**Task instructions**
Every entry below must appear again, exactly as written.

[Dataset entries]
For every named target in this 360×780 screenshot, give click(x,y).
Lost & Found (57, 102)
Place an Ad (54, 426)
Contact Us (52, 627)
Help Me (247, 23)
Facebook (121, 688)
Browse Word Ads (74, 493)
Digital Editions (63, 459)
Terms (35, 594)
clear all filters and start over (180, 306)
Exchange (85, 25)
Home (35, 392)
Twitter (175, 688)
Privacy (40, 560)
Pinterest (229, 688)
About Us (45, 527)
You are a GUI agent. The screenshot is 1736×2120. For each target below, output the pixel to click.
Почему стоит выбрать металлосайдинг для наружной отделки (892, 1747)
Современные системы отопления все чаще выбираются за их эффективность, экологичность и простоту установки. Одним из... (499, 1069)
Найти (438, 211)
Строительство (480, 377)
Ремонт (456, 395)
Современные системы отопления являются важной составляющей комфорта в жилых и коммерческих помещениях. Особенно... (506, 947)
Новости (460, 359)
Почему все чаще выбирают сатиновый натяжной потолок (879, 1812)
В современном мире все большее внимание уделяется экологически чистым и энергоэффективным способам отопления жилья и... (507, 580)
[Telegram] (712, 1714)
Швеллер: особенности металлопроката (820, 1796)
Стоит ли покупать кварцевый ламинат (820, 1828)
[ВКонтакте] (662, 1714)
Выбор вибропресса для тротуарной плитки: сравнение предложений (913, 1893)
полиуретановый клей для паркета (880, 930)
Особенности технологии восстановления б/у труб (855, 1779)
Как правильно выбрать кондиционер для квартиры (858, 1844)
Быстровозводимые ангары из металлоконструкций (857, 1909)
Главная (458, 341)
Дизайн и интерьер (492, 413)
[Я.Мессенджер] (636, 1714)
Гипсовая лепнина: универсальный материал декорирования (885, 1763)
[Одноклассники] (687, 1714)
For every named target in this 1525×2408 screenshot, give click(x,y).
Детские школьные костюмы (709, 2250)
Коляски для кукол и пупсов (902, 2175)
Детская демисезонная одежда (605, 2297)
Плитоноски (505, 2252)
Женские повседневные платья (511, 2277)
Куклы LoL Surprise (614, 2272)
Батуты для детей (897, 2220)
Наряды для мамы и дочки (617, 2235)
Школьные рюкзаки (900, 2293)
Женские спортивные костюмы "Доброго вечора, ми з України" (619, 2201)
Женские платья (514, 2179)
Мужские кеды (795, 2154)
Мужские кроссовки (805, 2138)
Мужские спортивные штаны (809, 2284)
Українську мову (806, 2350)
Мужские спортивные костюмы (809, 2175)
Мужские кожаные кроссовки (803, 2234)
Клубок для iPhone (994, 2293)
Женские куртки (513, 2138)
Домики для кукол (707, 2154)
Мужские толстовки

**Result of this task**
For every named target in this 360×780 screenshot, give click(x,y).
Lost & Found (57, 102)
Place an Ad (54, 426)
Contact Us (52, 627)
Help Me (247, 23)
Facebook (121, 688)
Browse Word Ads (74, 493)
Digital Editions (63, 459)
Terms (35, 594)
clear all filters and start over (180, 306)
Exchange (85, 25)
Home (35, 392)
Twitter (175, 688)
Privacy (40, 560)
Pinterest (229, 688)
About Us (45, 527)
You are a GUI agent. The screenshot is 1736×2120. For each target below, output the pixel to click.
Почему стоит выбрать металлосайдинг для наружной отделки (892, 1747)
Современные системы отопления все чаще выбираются за их эффективность, экологичность и простоту установки. Одним из... (499, 1069)
Найти (438, 211)
Строительство (480, 377)
Ремонт (456, 395)
Современные системы отопления являются важной составляющей комфорта в жилых и коммерческих помещениях. Особенно... (506, 947)
Новости (460, 359)
Почему все чаще выбирают сатиновый натяжной потолок (879, 1812)
В современном мире все большее внимание уделяется экологически чистым и энергоэффективным способам отопления жилья и... (507, 580)
[Telegram] (712, 1714)
Швеллер: особенности металлопроката (820, 1796)
Стоит ли покупать кварцевый ламинат (820, 1828)
[ВКонтакте] (662, 1714)
Выбор вибропресса для тротуарной плитки: сравнение предложений (913, 1893)
полиуретановый клей для паркета (880, 930)
Особенности технологии восстановления б/у труб (855, 1779)
Как правильно выбрать кондиционер для квартиры (858, 1844)
Быстровозводимые ангары из металлоконструкций (857, 1909)
Главная (458, 341)
Дизайн и интерьер (492, 413)
[Я.Мессенджер] (636, 1714)
Гипсовая лепнина: универсальный материал декорирования (885, 1763)
[Одноклассники] (687, 1714)
For every named target in this 1525×2408 screenshot, give click(x,y).
Детские школьные костюмы (709, 2250)
Коляски для кукол и пупсов (902, 2175)
Детская демисезонная одежда (605, 2297)
Плитоноски (505, 2252)
Женские повседневные платья (511, 2277)
Куклы LoL Surprise (614, 2272)
Батуты для детей (897, 2220)
Наряды для мамы и дочки (617, 2235)
Школьные рюкзаки (900, 2293)
Женские спортивные костюмы "Доброго вечора, ми з України" (619, 2201)
Женские платья (514, 2179)
Мужские кеды (795, 2154)
Мужские кроссовки (805, 2138)
Мужские спортивные штаны (809, 2284)
Українську мову (806, 2350)
Мужские спортивные костюмы (809, 2175)
Мужские кожаные кроссовки (803, 2234)
Клубок для iPhone (994, 2293)
Женские куртки (513, 2138)
Домики для кукол (707, 2154)
Мужские толстовки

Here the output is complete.